What is expected:
Collect all lines from the records below that include the word "output".

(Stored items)
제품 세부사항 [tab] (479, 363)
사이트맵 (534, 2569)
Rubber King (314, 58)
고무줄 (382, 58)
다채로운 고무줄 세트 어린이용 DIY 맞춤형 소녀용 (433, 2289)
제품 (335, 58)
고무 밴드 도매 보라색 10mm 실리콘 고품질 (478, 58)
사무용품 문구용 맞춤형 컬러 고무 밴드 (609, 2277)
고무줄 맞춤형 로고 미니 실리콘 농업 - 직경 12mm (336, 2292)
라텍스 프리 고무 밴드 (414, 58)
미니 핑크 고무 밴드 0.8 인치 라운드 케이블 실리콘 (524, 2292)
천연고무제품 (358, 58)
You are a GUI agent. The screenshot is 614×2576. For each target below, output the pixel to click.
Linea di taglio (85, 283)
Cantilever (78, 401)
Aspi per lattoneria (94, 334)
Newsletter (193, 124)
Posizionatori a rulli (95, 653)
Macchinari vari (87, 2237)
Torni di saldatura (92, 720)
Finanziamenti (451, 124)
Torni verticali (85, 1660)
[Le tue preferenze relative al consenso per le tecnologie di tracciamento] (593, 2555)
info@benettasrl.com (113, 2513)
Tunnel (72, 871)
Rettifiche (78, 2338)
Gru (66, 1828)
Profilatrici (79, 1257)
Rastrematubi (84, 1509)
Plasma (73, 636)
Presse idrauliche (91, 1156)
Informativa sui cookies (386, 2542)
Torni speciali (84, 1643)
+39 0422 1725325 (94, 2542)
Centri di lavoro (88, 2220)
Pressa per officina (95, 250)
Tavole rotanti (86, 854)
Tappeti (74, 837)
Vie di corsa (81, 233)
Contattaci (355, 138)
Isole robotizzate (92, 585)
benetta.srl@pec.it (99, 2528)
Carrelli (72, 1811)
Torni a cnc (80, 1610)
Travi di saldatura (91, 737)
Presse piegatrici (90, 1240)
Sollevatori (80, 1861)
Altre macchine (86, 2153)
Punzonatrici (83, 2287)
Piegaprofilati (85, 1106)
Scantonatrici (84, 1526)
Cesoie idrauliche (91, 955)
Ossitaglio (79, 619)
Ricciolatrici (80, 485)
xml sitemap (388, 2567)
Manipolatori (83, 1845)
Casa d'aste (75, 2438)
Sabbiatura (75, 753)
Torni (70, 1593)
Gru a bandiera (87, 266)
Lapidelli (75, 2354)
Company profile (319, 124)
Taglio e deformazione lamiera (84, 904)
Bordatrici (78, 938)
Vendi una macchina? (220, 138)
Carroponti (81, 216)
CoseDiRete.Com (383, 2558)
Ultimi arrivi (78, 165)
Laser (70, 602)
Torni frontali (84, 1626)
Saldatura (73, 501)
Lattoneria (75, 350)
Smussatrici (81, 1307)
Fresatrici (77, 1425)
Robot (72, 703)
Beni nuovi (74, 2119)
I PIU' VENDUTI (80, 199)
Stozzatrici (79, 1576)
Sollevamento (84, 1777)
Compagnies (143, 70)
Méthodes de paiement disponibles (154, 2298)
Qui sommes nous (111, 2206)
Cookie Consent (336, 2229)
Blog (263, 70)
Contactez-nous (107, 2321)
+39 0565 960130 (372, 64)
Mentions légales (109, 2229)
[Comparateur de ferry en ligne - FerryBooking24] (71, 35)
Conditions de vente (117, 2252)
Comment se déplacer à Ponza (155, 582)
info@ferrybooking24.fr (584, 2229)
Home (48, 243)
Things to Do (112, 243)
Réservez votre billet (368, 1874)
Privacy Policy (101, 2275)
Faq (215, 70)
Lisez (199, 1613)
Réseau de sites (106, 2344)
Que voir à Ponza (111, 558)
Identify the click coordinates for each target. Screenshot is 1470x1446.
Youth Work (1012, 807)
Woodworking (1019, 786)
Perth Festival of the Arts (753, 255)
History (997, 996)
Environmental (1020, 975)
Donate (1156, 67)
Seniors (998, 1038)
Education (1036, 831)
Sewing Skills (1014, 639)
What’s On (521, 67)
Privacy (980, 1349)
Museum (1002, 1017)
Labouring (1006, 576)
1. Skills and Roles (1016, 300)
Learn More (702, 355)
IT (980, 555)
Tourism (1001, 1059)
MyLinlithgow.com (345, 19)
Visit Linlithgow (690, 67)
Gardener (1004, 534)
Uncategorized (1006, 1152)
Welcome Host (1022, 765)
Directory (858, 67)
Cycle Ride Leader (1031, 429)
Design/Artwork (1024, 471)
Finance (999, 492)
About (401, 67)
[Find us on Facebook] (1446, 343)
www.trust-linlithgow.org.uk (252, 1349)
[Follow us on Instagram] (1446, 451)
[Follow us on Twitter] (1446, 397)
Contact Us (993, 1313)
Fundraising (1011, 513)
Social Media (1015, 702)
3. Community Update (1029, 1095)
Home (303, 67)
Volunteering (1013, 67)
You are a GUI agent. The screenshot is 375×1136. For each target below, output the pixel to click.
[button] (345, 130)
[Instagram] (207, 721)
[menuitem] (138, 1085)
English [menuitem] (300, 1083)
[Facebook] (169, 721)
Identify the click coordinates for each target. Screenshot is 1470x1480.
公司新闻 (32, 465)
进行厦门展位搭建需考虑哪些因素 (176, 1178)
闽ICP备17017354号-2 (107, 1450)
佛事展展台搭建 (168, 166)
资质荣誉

Solution below:
You are a GUI agent. The screenshot is 614×2576. For each target below, output the pixel to click.
You are a GUI agent. The screenshot is 375×1136. For each target below, output the pixel to click.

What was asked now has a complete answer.